I need to cut a 3" cast iron vent pipe to tie to a new PVC vent.

I am using a Milwaukee sawzall with a metal blade and it kept skidding
and wouldn't start the cut at the right place. I then used a 4-1/2"
angle grinder with a metal blade and cut a little notch and now I can
engage with the sawzall without skidding.

However after 15 minutes of cut I don't think I am making a significant
dent at all.

I used the same sawzall and cut through copper and EMT electrical
conduits like knife through butter. But this CI pipe I am not making any
progress.

I can't use the angle grinder there is simply not enough room around it.

I went to HD and they recommended a "grit iron" blade. Got that and it
seems to cut a little bit, but again after 15 minutes, I am not even 10%
through the pipe. The way I am going it would take 10 hours.

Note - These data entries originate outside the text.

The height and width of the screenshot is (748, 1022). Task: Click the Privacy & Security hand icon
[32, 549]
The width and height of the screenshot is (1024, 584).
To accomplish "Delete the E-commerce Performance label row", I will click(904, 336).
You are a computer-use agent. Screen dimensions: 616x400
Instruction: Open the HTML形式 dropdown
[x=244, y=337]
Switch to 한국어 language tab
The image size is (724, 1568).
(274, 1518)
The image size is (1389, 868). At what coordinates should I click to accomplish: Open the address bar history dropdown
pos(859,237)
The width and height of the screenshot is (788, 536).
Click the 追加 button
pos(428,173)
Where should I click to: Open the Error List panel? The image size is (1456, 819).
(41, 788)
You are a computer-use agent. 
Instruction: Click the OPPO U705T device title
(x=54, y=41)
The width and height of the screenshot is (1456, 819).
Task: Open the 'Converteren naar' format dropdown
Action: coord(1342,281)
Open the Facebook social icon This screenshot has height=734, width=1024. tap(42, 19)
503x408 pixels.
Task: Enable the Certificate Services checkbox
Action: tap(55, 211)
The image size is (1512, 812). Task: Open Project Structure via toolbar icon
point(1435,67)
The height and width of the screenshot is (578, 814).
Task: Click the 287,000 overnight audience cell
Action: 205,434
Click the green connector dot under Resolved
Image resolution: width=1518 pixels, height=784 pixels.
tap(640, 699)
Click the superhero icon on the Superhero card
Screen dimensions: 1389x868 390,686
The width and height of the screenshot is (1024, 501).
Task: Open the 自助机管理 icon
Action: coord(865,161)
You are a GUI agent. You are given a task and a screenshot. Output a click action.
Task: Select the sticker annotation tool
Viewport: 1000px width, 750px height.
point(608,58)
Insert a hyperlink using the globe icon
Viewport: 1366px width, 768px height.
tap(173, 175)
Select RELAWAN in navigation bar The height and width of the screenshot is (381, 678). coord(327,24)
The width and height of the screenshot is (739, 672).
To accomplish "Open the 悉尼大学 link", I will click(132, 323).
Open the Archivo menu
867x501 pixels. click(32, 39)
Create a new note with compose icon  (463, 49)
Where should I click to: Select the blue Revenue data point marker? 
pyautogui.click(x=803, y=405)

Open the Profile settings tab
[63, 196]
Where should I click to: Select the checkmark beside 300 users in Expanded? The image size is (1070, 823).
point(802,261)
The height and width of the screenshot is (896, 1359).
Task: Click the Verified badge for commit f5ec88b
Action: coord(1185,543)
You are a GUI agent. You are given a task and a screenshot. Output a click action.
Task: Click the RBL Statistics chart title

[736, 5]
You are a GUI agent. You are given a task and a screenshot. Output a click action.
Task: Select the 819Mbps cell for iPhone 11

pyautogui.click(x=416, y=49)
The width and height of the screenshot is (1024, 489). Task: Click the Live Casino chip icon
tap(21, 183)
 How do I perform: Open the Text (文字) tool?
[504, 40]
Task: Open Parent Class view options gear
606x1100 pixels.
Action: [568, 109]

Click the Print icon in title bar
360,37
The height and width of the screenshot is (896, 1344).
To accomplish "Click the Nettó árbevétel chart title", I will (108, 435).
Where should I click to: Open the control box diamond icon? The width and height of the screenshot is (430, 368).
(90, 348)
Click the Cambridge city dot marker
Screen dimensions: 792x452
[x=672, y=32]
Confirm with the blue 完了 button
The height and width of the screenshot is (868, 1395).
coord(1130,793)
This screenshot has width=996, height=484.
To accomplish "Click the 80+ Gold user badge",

I remember seeing another blade named "ugly metal blade" I wonder if that
would be better.

Is there a better way to do this?

I know a chain cutter may be used, but I want to avoid it. Part of the
reason I am cutting this is because the lower section was cut by a
plumber who used a chain cutter but created a vertical crack line and now
I am trying to cut away all the damaged section.

Thanks,

MC

Ratchet cutter http://www.plumbingsupply.com/snapcutters.html Ratchet
cutters would be best. If you have access all the way around the pipe a
cut off wheel in a peanut grinder.

Thanks but I cannot use this. I am trying to cut away a section that was
damaged by using a chain cutter. I need to cut it the old fashion way
instead of relying on it to break at the weak spot.

MC

If you are only removing a chunk off the
end, say less than about 4", you can
use the method I used in a toilet pipe
in a concrete floor. I needed to install
an offset flange. I used a 2 1/2" cut
off wheel in a 4" drill bit extender. I
chucked the whole thing into a router.
You can't run the router at full speed
as slight unbalances will destroy the 4"
extender. It could also be quite
dangerous if it flied apart. I used a
adjustable auto-transformer
(Variac) to keep the speed slow. I
worked from the inside of
pipe from the open end and slowly but
surely, cut through. I did have a nice
flat spot to set the router faceplate
while going around (the old flange). As
I recall, it only took about 10 minutes.